#### PROVIDED ENTRIES
Begin

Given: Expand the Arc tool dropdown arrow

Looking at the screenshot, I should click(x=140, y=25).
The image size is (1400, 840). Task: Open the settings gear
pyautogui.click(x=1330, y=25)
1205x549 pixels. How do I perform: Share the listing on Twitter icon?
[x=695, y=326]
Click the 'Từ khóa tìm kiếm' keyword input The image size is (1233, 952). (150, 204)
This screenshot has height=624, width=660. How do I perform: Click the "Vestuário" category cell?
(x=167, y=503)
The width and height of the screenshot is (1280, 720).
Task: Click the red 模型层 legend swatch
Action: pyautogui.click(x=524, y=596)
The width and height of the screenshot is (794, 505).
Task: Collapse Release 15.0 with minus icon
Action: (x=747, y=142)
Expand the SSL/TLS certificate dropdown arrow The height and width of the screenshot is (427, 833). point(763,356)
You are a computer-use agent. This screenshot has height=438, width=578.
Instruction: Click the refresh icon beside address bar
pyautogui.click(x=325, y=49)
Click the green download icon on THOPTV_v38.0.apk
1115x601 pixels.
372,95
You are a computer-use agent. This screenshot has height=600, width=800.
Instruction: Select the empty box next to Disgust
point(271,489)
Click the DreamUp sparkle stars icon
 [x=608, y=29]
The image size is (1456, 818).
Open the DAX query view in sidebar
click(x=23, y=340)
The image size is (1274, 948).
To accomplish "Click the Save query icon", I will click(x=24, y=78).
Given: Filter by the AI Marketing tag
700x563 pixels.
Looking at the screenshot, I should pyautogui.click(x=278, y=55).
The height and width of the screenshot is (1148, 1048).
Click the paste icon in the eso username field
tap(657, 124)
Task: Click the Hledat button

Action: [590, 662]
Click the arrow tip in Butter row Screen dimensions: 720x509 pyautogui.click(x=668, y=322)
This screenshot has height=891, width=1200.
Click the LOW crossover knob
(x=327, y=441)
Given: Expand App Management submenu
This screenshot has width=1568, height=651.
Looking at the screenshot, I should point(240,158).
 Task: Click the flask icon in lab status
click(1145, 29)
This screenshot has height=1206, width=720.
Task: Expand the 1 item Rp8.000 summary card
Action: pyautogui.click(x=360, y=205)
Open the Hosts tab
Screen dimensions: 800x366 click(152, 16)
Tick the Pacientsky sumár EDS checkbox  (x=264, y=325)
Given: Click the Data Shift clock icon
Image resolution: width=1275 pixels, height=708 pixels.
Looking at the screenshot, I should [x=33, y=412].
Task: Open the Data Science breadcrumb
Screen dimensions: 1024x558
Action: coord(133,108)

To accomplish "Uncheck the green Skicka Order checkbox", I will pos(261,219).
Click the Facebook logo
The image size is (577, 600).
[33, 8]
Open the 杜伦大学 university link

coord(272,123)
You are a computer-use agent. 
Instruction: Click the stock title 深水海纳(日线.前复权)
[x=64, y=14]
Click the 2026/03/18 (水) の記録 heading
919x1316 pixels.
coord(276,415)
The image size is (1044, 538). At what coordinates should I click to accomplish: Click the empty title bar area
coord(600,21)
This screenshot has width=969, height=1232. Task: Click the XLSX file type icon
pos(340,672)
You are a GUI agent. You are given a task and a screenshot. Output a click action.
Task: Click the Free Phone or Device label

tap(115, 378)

End

#### REQUIREMENTS
Can you write out the records above, from the line containing "You are a GUI" through the end of the records (both ends included), with the requests kept and every coordinate in the answers shifted by -94?

#### FULL RESPONSE
You are a GUI agent. You are given a task and a screenshot. Output a click action.
Task: Click the Free Phone or Device label

tap(21, 284)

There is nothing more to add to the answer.